And at that point, this probably sounds like a serious and slightly crotchety tale of how oh my times have changed, dearie me, nobody has any yada yada yada anymore. Except here's what Rachman does: he visits a different character in each chapter - the editors, the journalists, the owners, the foreign correspondents, the trainees, the readers - picking up the story from their point of view, both of journalism and the world, and their whole lives; what's left of it when they've sacrificed almost everything to run a tiny Serious newspaper that everyone knows is dying. And every chapter, while carrying the plot forward somewhere in the background, subverts the previous one. There are almost no Network- (or The Newsroom-)style proud defenses of the role of journalism, and if there are, the next chapter is bound to turn them on their head by giving the talking stick to a character who thinks the previous one is a pretentious prat. And is happy to tell us about it in detail; someone has to be blamed for the fact that something is about to end, after all.

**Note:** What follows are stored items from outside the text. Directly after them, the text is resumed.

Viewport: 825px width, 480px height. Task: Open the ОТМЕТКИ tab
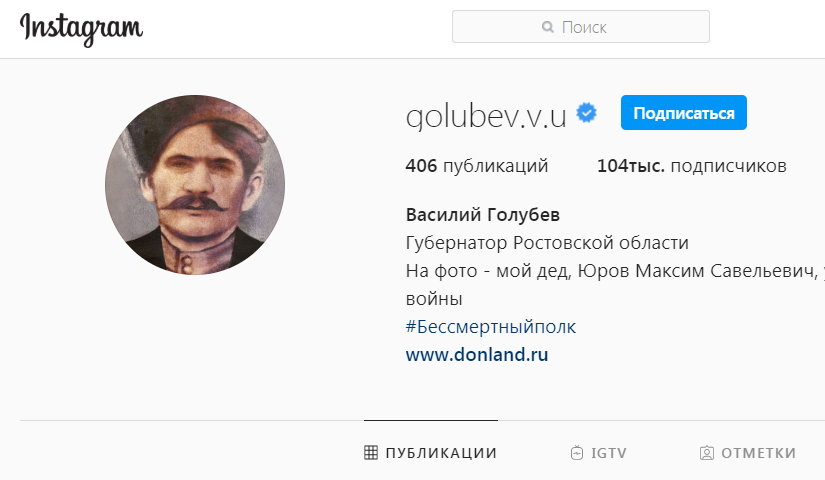point(748,453)
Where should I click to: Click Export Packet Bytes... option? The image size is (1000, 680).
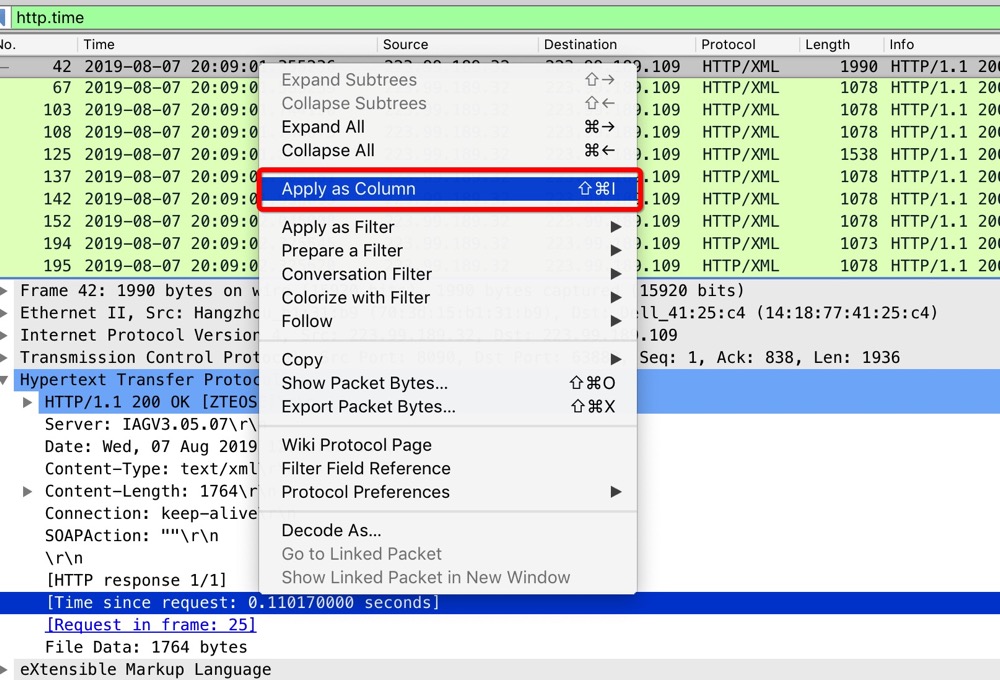point(368,406)
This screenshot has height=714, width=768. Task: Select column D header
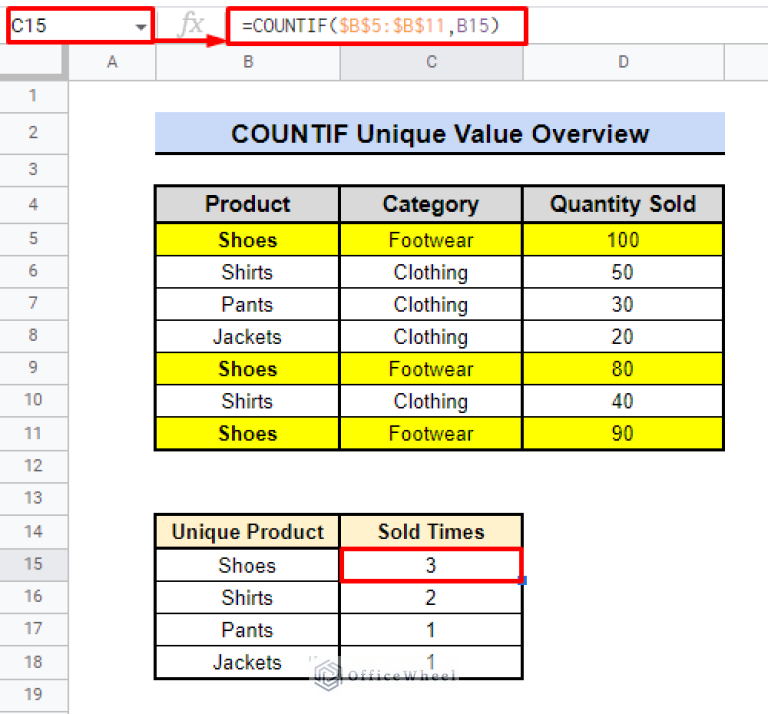pyautogui.click(x=623, y=62)
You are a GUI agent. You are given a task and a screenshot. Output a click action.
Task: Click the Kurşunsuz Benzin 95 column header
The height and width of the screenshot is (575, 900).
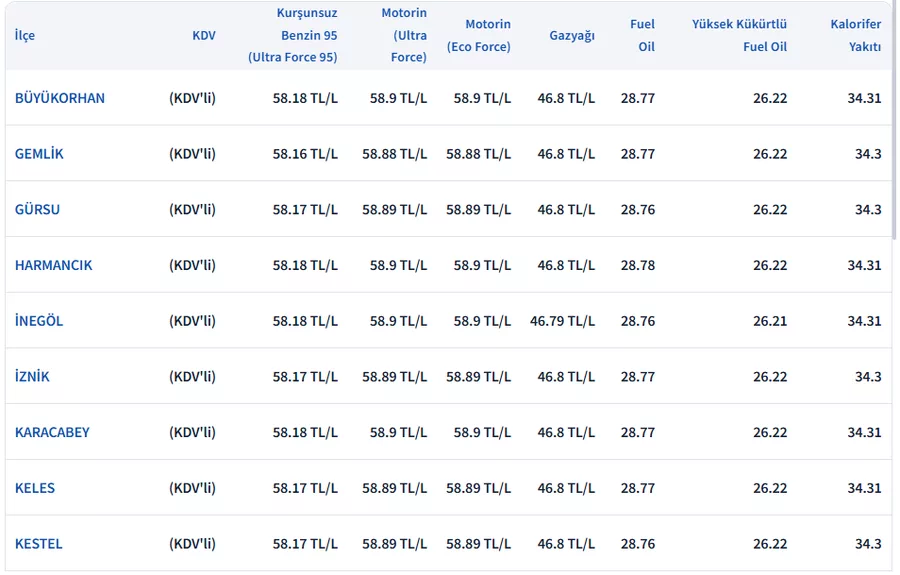click(x=293, y=35)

There are laughs, there are tears, there's love and heartbreak and ugly death, absolutely brilliant little character sketches that would work as separate short stories... but put it all together and you get this puzzle of a novel, sliding down so easily that you barely notice how Rachman piles on all the sneaky backstory and all the ways people can dedicate their lives to exposing The Truth, while living lives filled with lies and wishful thinking and things they cannot bear to see... y'know, life. There's the title, I guess.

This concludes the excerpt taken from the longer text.